Could each entry below be printed again exactly as given?

====== SOURCE MATERIAL ======

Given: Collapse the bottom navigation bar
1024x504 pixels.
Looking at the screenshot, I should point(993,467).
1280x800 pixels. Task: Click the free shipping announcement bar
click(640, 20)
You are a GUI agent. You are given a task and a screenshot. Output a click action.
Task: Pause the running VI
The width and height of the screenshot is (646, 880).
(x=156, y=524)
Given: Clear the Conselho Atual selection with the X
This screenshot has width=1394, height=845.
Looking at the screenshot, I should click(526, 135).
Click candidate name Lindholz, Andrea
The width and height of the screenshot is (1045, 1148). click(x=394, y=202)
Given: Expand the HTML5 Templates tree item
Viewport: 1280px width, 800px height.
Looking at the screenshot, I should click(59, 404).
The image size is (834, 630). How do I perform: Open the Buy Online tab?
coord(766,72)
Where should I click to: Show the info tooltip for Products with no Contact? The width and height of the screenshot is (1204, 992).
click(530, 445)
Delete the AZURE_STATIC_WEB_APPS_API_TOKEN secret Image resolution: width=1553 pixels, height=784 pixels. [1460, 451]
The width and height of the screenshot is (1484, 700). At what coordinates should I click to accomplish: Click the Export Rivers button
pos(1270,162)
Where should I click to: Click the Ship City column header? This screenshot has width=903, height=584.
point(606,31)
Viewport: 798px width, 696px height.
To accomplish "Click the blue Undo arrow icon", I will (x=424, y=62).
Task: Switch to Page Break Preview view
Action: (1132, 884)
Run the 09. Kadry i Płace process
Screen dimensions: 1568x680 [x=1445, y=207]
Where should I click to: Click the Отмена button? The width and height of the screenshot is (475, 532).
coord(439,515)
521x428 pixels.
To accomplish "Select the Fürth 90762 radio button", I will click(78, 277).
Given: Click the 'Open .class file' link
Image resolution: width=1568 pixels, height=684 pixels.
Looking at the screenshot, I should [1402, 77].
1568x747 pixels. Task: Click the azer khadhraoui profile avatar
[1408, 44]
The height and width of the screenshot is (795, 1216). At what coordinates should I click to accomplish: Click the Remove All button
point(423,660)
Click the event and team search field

======

> **ANSWER BELOW**
Given: Collapse the bottom navigation bar
1024x504 pixels.
Looking at the screenshot, I should point(993,467).
1280x800 pixels. Task: Click the free shipping announcement bar
click(640, 20)
You are a GUI agent. You are given a task and a screenshot. Output a click action.
Task: Pause the running VI
The width and height of the screenshot is (646, 880).
(x=156, y=524)
Given: Clear the Conselho Atual selection with the X
This screenshot has width=1394, height=845.
Looking at the screenshot, I should click(526, 135).
Click candidate name Lindholz, Andrea
The width and height of the screenshot is (1045, 1148). click(x=394, y=202)
Given: Expand the HTML5 Templates tree item
Viewport: 1280px width, 800px height.
Looking at the screenshot, I should click(59, 404).
The image size is (834, 630). How do I perform: Open the Buy Online tab?
coord(766,72)
Where should I click to: Show the info tooltip for Products with no Contact? The width and height of the screenshot is (1204, 992).
click(530, 445)
Delete the AZURE_STATIC_WEB_APPS_API_TOKEN secret Image resolution: width=1553 pixels, height=784 pixels. [1460, 451]
The width and height of the screenshot is (1484, 700). At what coordinates should I click to accomplish: Click the Export Rivers button
pos(1270,162)
Where should I click to: Click the Ship City column header? This screenshot has width=903, height=584.
point(606,31)
Viewport: 798px width, 696px height.
To accomplish "Click the blue Undo arrow icon", I will (x=424, y=62).
Task: Switch to Page Break Preview view
Action: (1132, 884)
Run the 09. Kadry i Płace process
Screen dimensions: 1568x680 [x=1445, y=207]
Where should I click to: Click the Отмена button? The width and height of the screenshot is (475, 532).
coord(439,515)
521x428 pixels.
To accomplish "Select the Fürth 90762 radio button", I will click(78, 277).
Given: Click the 'Open .class file' link
Image resolution: width=1568 pixels, height=684 pixels.
Looking at the screenshot, I should [1402, 77].
1568x747 pixels. Task: Click the azer khadhraoui profile avatar
[1408, 44]
The height and width of the screenshot is (795, 1216). At what coordinates should I click to accomplish: Click the Remove All button
point(423,660)
Click the event and team search field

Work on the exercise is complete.